I can also prove the inconsistency by taking,
f(x) = (f(5))^x, it is given in question that f(5) = 2.
Now I am going to show that if f(5) = 2 then f'(0) ≠ 3
Differentiating,
$f'(x) = f(5)^x ln f(5)$
Putting x = 0 and we know from question f(5) = 2
We see f'(0) = ln2 ≠ 3
So the values are dependent.
Is this also a way of correctly thinking?

 

[Ray Vickson]

Why f(x) is only equal to f((1))^x?
As Sammy is saying it could be any constant.
So we can also write f(x) =(f(2))^x ?

It's looking like I'm going round and round if you see my encounter with Dick in this thread.
So if we take
$h\to 0$
Then f'(x)= f(x) \frac{f(h) - f(0)}{h}
Now what to do?

No: this equation is false.
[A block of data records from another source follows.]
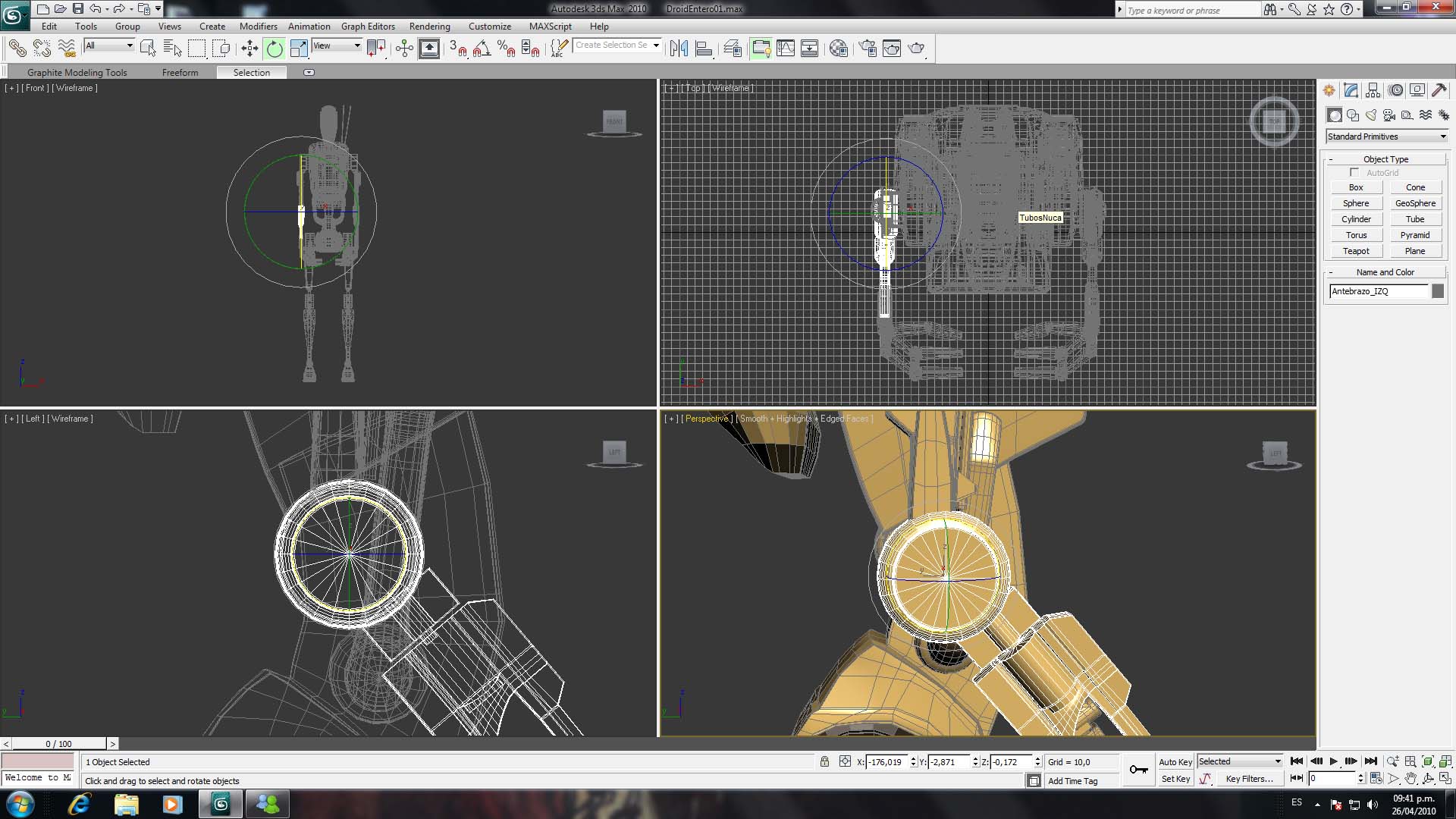Click the Teapot primitive button
Screen dimensions: 1456x819
[1356, 251]
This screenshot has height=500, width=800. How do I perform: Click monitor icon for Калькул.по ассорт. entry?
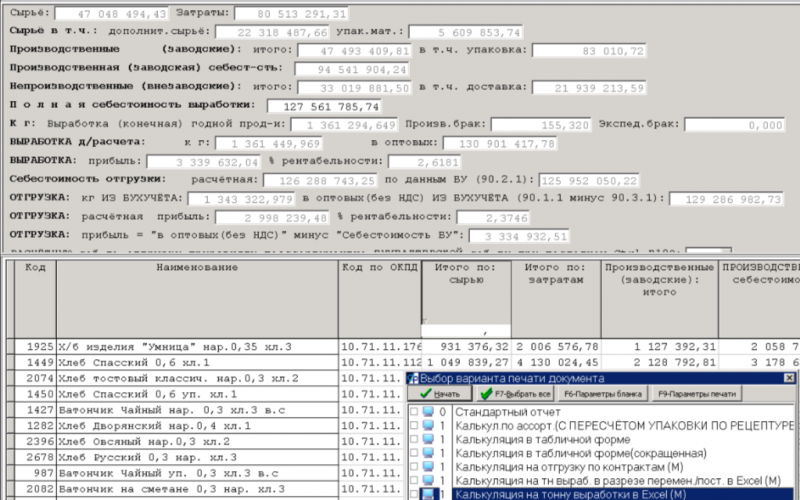tap(428, 425)
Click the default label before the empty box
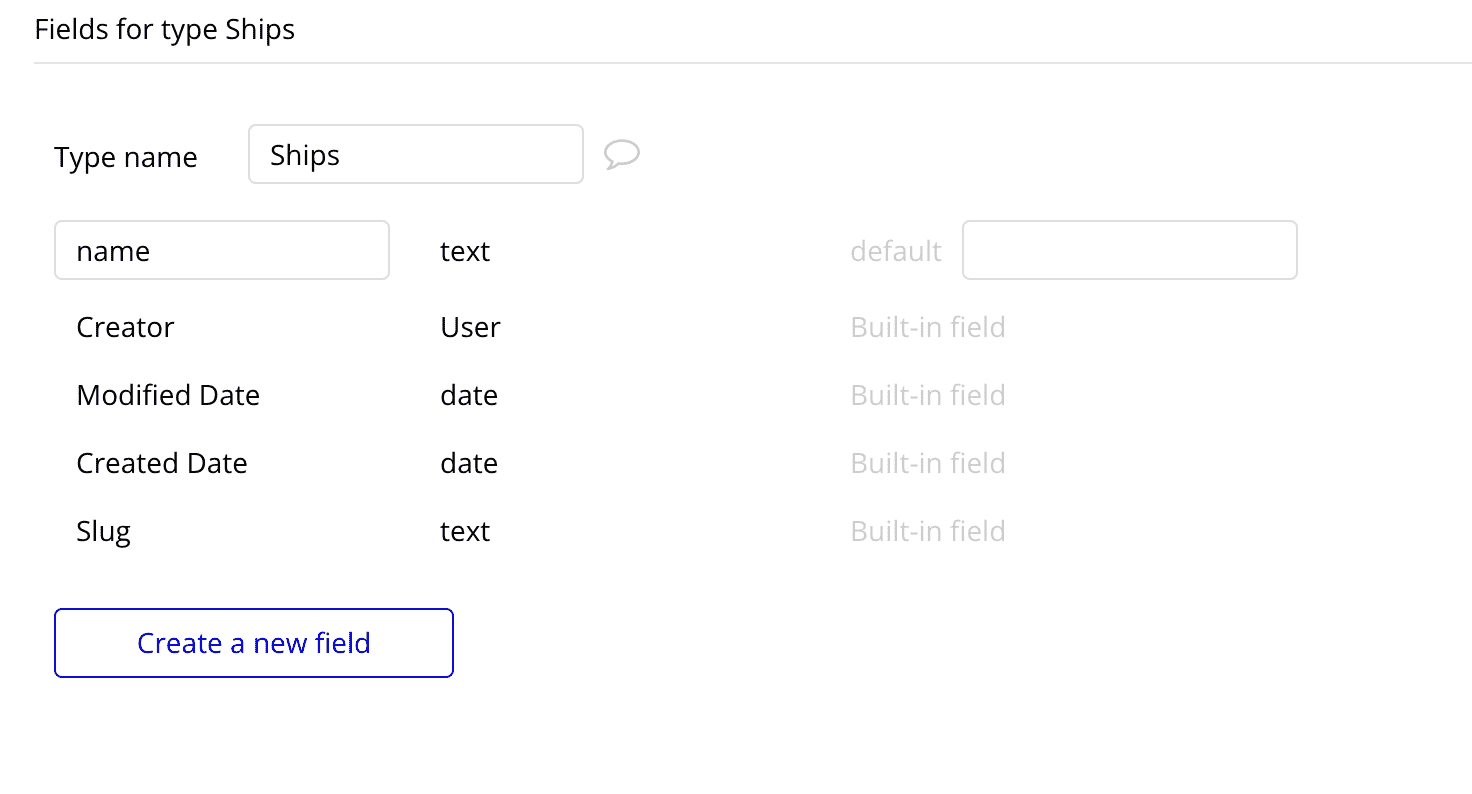 click(896, 251)
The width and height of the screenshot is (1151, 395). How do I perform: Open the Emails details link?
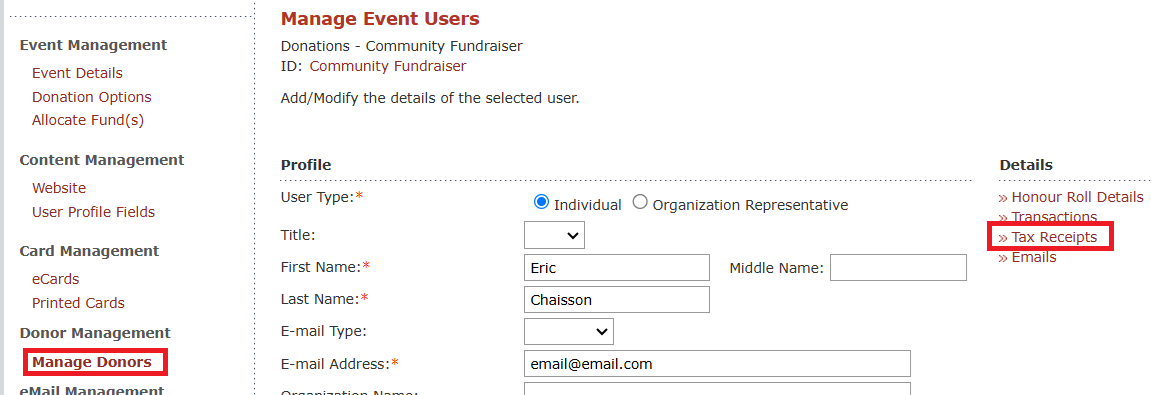pyautogui.click(x=1027, y=257)
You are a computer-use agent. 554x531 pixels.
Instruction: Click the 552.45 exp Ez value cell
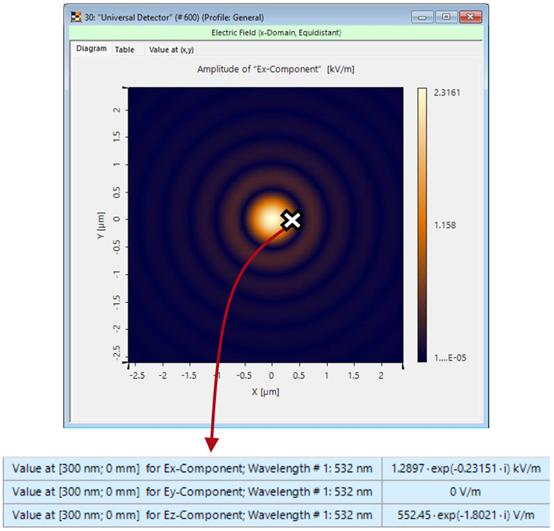tap(466, 515)
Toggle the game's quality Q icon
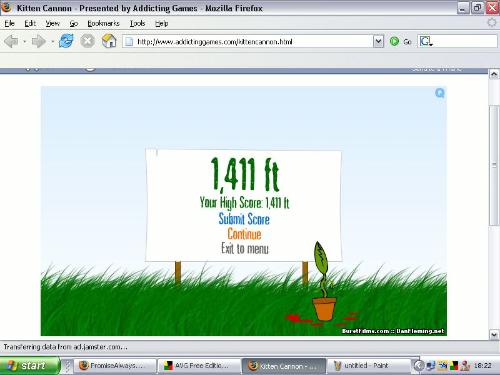Image resolution: width=500 pixels, height=375 pixels. (440, 93)
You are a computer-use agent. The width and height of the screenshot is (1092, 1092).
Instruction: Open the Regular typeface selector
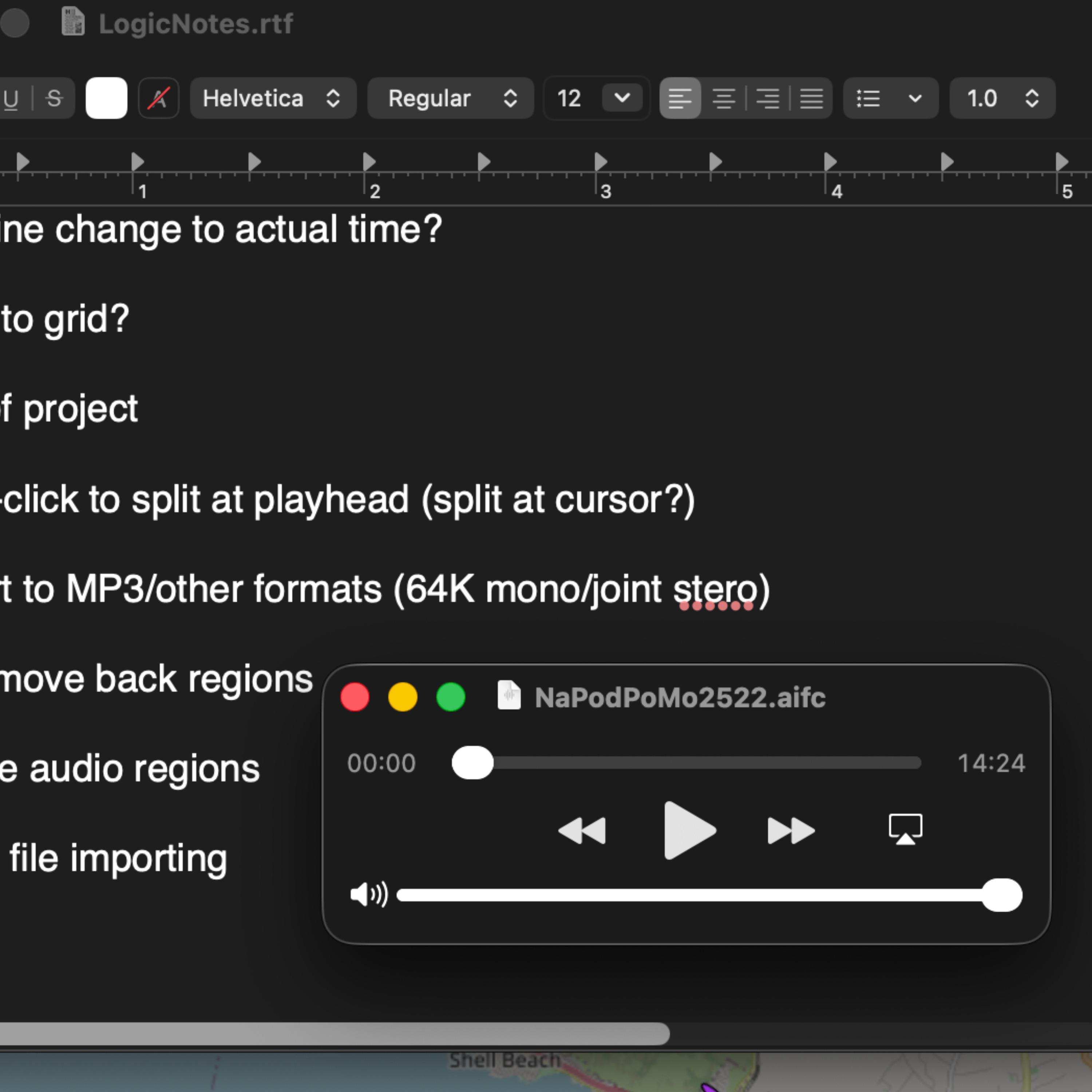click(450, 98)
For finite $h > 0$ the right-hand-side is NOT equal to $f'(x)$. Derivatives involve a limit, not just a difference-ratio.

 

[Raghav Gupta]

No: this equation is false. For finite $h > 0$ the right-hand-side is NOT equal to $f'(x)$. Derivatives involve a limit, not just a difference-ratio.

But if you see I have written $h\to 0$

 

[Ray Vickson]

But if you see I have written $h\to 0$

No, you have not written it properly and in the correct place. You should have written
f'(x) = f(x) \, \lim_{h \to 0} \frac{f(h) -f(0)}{h}
THAT would be a correct statement.

Do you see how it is different from what you wrote? (This not mere quibbling; if you are not careful to write things correctly, they can come back later to cause you to make difficult-to-trace errors. I am trying to help you develop good habits that will be useful to you later, when problems are a lot more complicated.)